YOUR TASK:
Copy out, from the entries below, each line holding the string "plus".

SOURCE DATA:
------------

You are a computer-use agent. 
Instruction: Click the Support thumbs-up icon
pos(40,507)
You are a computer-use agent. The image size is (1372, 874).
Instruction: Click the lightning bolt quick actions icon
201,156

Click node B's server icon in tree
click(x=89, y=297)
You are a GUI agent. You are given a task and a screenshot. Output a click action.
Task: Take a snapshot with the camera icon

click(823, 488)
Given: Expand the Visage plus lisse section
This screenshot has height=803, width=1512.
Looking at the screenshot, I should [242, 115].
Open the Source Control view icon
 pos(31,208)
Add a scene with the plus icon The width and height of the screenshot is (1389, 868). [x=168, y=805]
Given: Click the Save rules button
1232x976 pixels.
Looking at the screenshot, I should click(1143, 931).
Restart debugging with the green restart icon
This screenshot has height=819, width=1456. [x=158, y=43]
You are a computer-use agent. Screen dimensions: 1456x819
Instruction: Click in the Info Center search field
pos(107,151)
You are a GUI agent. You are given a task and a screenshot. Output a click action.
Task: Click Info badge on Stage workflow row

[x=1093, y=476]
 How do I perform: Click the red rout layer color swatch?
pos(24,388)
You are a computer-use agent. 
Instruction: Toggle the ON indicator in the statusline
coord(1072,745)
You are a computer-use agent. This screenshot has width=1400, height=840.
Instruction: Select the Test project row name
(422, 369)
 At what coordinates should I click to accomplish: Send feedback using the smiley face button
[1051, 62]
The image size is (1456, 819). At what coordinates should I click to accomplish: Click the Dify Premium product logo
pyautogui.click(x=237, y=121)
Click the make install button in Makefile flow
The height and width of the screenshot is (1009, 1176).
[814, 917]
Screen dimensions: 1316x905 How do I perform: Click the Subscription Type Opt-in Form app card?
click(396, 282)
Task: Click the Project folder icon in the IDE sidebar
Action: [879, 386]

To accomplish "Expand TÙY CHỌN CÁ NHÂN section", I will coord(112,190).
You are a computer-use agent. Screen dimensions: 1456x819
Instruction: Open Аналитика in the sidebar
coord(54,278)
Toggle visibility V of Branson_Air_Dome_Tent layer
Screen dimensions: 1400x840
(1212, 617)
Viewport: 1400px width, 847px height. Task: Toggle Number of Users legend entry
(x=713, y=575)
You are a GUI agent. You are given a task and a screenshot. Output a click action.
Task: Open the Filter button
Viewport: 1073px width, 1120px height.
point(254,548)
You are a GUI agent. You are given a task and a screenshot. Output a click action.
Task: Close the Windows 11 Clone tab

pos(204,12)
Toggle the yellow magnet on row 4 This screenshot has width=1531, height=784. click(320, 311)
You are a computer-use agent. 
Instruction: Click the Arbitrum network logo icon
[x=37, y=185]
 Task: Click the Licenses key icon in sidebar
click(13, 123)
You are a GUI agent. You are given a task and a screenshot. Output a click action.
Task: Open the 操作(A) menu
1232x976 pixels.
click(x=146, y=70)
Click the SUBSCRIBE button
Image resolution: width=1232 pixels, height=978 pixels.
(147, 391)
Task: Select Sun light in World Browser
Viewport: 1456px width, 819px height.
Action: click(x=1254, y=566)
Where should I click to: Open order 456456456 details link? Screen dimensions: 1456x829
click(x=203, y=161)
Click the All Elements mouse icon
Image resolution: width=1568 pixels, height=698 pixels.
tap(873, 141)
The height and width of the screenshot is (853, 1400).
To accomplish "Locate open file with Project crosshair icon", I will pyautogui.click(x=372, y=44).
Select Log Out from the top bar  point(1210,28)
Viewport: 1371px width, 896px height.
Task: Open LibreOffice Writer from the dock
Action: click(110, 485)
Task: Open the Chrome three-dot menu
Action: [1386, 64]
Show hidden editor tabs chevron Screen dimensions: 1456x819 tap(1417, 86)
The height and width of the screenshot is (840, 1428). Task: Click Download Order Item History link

------------

RESULT BELOW:
Given: Expand the Visage plus lisse section
Add a scene with the plus icon The width and height of the screenshot is (1389, 868). [x=168, y=805]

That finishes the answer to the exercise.